Why are children recruited for warfare? Why not just use adults who are likely to be more capable and reliable soldiers? There’s an interesting paper here looking at some of the reasons:
- Children are relatively easy to abduct, subjugate, and manipulate. They are more impressionable and vulnerable to indoctrination, and their moral development is incomplete and malleable.
- They are also seen as more loyal and less threatening to adult leadership.
- Children, despite their a priori disadvantages in terms of fighting skills, may have a particular functional value. They may be suitable for menial logistical support of the armed group, or they may even have certain tactical advantages: they can slip through enemy lines unnoticed, making them effective spies and bomb carriers. Also, the proliferation of inexpensive, lightweight weapons has made it easier to use children as soldiers. These small arms are easy to transport and use with little training.

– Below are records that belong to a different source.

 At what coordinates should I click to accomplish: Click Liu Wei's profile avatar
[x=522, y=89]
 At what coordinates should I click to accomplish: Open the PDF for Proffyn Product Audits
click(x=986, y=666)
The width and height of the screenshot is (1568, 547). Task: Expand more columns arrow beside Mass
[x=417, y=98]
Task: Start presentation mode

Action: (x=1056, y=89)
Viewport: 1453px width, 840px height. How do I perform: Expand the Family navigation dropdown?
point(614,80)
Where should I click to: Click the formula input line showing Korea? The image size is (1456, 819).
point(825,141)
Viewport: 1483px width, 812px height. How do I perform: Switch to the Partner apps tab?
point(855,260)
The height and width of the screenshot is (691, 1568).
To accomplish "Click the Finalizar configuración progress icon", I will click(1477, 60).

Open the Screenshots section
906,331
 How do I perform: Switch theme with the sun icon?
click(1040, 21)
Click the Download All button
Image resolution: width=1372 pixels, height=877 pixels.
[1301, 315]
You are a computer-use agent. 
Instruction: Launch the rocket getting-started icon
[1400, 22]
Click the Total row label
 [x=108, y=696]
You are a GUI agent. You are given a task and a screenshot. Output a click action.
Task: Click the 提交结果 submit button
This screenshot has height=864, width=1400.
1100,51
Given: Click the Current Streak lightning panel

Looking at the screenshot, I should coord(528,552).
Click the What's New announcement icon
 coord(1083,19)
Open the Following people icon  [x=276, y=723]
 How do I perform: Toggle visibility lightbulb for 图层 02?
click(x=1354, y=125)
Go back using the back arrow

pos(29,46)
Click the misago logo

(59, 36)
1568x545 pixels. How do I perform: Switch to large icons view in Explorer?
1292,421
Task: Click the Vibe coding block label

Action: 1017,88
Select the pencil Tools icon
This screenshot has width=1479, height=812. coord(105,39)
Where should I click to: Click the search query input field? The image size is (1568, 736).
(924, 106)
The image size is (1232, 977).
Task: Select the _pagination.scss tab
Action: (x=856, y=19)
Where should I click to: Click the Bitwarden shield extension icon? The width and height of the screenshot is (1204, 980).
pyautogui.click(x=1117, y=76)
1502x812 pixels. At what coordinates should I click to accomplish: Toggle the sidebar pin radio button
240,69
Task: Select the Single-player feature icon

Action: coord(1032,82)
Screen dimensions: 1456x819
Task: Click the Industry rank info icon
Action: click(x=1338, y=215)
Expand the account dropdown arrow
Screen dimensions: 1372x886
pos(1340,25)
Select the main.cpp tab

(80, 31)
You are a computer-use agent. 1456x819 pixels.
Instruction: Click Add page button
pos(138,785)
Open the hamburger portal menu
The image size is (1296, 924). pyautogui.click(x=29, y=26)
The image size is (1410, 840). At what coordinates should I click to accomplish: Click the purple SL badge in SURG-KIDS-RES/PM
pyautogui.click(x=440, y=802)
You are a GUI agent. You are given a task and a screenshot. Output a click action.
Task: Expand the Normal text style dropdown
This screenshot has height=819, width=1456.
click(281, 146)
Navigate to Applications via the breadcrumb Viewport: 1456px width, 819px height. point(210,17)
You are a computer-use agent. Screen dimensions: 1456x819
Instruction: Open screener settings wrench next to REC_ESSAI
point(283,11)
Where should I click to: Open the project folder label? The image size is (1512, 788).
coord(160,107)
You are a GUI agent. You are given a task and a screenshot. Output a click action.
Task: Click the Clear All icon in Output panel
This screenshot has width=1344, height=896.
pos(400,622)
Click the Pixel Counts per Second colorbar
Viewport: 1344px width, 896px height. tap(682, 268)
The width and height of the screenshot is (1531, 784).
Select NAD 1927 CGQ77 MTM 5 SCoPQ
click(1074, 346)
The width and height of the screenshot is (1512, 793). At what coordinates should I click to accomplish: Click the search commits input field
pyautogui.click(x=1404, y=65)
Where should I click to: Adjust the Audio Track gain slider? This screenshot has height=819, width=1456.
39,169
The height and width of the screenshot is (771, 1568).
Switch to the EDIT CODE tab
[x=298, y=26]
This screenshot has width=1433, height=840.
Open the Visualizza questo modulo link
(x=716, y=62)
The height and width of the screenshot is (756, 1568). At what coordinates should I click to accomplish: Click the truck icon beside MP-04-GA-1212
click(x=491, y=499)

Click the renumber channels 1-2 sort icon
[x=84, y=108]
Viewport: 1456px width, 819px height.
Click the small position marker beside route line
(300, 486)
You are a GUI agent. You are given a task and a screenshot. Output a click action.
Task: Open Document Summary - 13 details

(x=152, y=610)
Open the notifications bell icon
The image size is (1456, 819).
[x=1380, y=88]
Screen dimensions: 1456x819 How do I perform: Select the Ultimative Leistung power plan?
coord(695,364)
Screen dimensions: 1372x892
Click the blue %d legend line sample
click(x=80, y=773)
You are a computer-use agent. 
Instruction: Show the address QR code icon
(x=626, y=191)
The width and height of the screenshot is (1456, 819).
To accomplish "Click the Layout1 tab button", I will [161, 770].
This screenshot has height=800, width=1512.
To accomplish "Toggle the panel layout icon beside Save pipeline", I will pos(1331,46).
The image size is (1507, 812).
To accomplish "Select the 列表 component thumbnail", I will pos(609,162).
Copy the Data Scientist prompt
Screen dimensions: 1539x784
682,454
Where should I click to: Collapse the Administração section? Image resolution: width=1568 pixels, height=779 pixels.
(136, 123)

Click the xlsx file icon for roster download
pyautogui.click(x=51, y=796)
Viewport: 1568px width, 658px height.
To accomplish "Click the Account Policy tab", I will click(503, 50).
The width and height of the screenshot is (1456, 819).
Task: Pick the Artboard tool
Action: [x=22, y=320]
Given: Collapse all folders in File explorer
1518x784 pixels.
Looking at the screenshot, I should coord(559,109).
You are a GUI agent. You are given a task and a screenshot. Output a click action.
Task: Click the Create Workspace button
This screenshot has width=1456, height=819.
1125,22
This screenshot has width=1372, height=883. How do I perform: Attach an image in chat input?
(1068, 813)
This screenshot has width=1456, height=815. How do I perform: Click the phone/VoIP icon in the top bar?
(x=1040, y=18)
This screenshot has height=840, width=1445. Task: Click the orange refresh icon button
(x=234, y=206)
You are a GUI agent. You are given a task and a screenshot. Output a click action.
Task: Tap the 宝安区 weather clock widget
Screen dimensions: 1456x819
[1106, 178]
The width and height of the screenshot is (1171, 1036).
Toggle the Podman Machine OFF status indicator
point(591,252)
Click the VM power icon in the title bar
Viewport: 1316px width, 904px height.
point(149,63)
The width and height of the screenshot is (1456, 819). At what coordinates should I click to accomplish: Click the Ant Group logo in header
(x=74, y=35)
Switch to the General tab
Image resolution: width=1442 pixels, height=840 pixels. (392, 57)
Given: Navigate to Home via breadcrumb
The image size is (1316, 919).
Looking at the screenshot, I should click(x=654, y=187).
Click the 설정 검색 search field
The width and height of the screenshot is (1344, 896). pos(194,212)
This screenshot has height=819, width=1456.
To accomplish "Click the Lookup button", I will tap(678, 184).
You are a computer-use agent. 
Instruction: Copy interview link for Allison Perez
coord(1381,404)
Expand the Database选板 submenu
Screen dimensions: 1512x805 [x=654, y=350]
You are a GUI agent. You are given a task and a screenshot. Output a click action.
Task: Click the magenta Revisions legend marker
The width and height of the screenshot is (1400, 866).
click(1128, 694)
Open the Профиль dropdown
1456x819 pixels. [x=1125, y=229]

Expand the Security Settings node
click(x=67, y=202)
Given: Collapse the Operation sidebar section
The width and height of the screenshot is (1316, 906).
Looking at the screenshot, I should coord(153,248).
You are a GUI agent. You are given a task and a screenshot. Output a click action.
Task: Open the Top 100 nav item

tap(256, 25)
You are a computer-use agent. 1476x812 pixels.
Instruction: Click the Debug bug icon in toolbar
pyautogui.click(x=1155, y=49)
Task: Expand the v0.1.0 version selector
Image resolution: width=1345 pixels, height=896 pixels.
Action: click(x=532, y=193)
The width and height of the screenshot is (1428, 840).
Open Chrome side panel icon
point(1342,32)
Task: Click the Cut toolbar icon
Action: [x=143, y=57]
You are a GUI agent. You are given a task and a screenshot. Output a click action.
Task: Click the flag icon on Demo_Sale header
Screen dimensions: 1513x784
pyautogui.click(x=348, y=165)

- Rebel groups also make simple cost-benefit analysis: children require less food and no payment. Punishment of children is also less costly. Child soldiers are financially attractive. Rebel groups may be extremely resource-constrained and forced to recruit children.
- The use of child soldiers can present a moral dilemma to enemies: should they kill children?
- Rebel groups may recruit children in order to signal seriousness, commitment and ruthlessness, and thereby instill fear in the enemy.
How are child soldiers recruited? Patterns of recruitment of children vary according to the context. It’s usually a mix of punishment, promises of rewards and indoctrination.
- The recruitment of children is facilitated when they are forced to participate in an assassination (perhaps of one of their relatives, parents or friends). The objective is to break their will. The forced killing of relatives also destroys a child’s outside options: if the child were to flee, it has no place to go to, or the community may reject the child because of what it did.
- Armed forces will also destroy other outside options for children: schools, villages, farms etc.
- Armed forces abuse children’s feelings of desperation and traumas resulting from previous situations of extreme violence.
- Armed forces also abuse certain motivations of children: children may join armed forces because of the desire to take control of events, or because of the protection offered by being at the shooting end of a gun.